Supplied text:
▬▬▬▬▬▬

One way to make your dynamics explore more of phase space is to force it out of regions it has already explored. Metadynamics does this by intermittently adding bias potentials (typically Gaussians) to the system Hamiltonian. These bias potentials are functions of user defined collective variables, which should be chosen such that states of interest can be clearly distinguished from each other. The figure below gives a good example of how metadynamics proceeds; a common analogy is that you are exploring a potential energy surface that is slowly being filled with sand/water around the current state. In the long time limit, the bias potentials should sum up to the free energy, but with the opposite sign.

Example of Metadynamics

The main difficultly of this method is determining what collective variables need to be considered in order to fully describe your system. Its an area of active of research to develop fairly general collective variables (or at least guidelines for their selection) for a variety of systems. As an example of what these collective variables can look like, consider [1], a paper by Michele Parrinello, who originally proposed the concept of metadynamics. In this paper, they define an enthalpic and an entropic collective variables to model crystal formation of aluminum and sodium.

  1. Pablo M. Piaggi, Omar Valsson, and Michele Parrinello PRL 119, 015701 (2017)

Replica Exchange

Methods like temperature replica exchange and Hamiltonian replica exchange can help to sample phase space more uniformly. For temperature replica exchange, we have the base temperature that we are interested in (often room temperature or body temperature) and a number of other replicas with higher temperatures. For instance, we could have 10 replicas with temperatures of 300, 350, 400, 450, 500, 550, 600, 650, 700, and 750 K. We run simulations at these temperatures simultaneously. At the higher temperatures, enthalpic barriers easier to cross (they are smaller relative to thermal energy, $k_\mathrm{B}T$) and the kinetics are faster. For example, while the cis and trans amide conformations of proline have similar energy, there is a large barrier between (>10 kcal/mol) them. At 300 K, the transitions between the cis and trans will never occur on the simulation timescale (microseconds). You could probably run continuously for a year and never see such a transition. However, transitions can be observed within a few nanoseconds at 750 K. So, our high temperature simulations will explore more of conformational space. We can take advantage of this by applying a Monte Carlo procedure that improves sampling at the base temperature (300 K), while maintaining correct $NVT$ ensemble at this temperature.

▬▬▬▬▬▬

Apply what you read:
(a) Answer these questions from the text on enhanced sampling methods, one per line:
(i) What does metadynamics intermittently add to the system Hamiltonian?
(ii) In the long time limit, what should those additions sum up to?
(iii) At what temperature can transitions between the cis and trans amide conformations of proline be observed within a few nanoseconds?
(b) Continue the text on enhanced sampling methods from its last sentence.

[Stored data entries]
▬▬▬▬▬▬

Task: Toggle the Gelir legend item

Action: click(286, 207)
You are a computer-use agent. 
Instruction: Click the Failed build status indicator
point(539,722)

▬▬▬▬▬▬

Outputs for the tasks:
(a)
(i) Bias potentials, typically Gaussians.
(ii) The free energy, but with the opposite sign.
(iii) 750 K.

(b)
For example, we can let the simulations run for each replica and every 1000 steps attempt exchanges of atomic coordinates between the replicas. We calculate the probability of the exchange by:

$$ p_\mathrm{exchange} = \min \left\{ 1,\frac{\exp(- \beta_i V_j - \beta_j V_i)}{\exp(-\beta_i V_i - \beta_j V_j)} \right\},\tag{1}$$

where $i$ and $j$ are the indices of two replicas, $V_i$ is the potential energy of replica $i$ before the exchange attempt, and $\beta_i = 1/(k_\mathrm{B} T_i)$ is the inverse temperature of the ensemble for replica $i$. We can see $\frac{\exp(- \beta_i V_j - \beta_j V_i)}{\exp(-\beta_i V_i - \beta_j V_j)}$, as the ratio of the probability of observing the states of the two replicas after exchange to the probability of observing the states of the two replicas before exchange. If this ratio is larger than one, then we accept the exchange immediately. If this ratio is less than one, we generate a random number on [0,1] and accept the exchange if that number is less than the probability ratio. If the atomic configurations are exchanged, we reset the velocities from a Maxwell-Boltzmann distribution at the destination temperature (alternatively, we can include the kinetic energy in the probability calculation and exchange velocities too).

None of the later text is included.